Well, I graduated from college in 1972, and, since then, I've spent nearly 40 years in higher education! I have been reading books by and about college presidents, and wonderful books about the history of Knox and Galesburg that were graciously sent to me by Roger Taylor when I accepted the position. I also joined discussions at Knox about the budget, admissions, fundraising, and communications -- areas that are integral to the well-being and success of the College -- before I arrived on campus. And with the 175th anniversary of Knox and Galesburg's founding upon us, I've spent a good deal of time working on preparations for the celebration. I want it to be memorable for students, an opportunity for alumni to reconnect to the College, and an occasion for giving back to Galesburg and to Knox.

What do you honestly believe Knox's founders would have thought about a woman leading the College?

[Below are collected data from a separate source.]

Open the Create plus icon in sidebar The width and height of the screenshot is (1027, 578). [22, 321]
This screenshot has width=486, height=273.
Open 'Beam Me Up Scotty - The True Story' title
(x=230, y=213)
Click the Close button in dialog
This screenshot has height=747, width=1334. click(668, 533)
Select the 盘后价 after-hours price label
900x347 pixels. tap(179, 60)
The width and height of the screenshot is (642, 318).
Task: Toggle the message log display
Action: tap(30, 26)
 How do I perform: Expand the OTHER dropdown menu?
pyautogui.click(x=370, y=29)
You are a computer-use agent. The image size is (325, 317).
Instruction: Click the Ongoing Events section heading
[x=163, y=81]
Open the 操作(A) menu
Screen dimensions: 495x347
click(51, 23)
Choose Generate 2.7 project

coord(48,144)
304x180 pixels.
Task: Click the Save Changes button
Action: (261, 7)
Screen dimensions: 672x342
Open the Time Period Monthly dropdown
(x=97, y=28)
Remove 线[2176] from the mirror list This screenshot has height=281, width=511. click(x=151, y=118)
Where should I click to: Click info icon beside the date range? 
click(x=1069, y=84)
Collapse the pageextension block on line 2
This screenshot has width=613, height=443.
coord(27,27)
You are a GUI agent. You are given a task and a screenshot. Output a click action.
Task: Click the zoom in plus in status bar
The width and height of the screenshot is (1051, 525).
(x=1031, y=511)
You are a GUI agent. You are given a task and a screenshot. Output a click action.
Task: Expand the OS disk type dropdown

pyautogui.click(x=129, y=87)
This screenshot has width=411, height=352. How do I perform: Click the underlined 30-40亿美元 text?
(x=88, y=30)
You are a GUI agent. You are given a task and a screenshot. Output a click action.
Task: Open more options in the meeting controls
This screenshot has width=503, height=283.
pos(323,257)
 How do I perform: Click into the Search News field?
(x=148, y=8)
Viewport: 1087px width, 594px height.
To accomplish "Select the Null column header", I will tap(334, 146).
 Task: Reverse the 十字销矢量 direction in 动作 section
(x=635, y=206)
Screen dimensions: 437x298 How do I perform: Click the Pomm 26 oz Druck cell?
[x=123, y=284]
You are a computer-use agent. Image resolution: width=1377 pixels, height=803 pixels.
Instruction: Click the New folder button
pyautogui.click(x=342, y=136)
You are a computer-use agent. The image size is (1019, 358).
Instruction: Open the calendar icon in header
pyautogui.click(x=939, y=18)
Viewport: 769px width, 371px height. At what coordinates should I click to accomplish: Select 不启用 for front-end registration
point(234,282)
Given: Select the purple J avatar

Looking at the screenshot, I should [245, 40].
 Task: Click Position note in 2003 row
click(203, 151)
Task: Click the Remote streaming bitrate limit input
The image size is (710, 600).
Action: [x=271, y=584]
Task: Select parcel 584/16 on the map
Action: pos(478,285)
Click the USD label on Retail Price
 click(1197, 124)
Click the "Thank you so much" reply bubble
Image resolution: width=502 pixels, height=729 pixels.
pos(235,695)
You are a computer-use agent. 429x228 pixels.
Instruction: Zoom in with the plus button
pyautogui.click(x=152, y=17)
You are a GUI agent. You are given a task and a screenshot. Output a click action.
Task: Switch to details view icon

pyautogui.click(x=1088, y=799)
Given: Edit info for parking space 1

I'm not sure. I suspect, though, that they would consider it unthinkable, improper, and mildly scandalous!

What are your goals for your first year at Knox?

Listen carefully and work hard.

Knox College President Teresa Amott

Quick Facts

Birthplace: La Paz, Bolivia

Education: B.A., Smith College, economics; Ph.D. Boston College, economics

Family: husband, deceased; three grown step-children with children of their own; fiancé Major Ray Miller, U.S. Army (retired); dog, Spencer; cat, Frosty

Languages spoken: Well, one (English). Not so well, three (French, Spanish, Portuguese).

Favorite childhood memory: My pony named Pegasus in Honduras. I thought he could fly.

Ideal weekend: At a cabin in the woods in front of a fireplace, curled up with my Kindle, reading either a murder mystery or an American history book and spending time with our pets.

If not a college president: I'd be a lawyer like Roger and Anne Taylor. I would have loved to have been an attorney, perhaps in public service.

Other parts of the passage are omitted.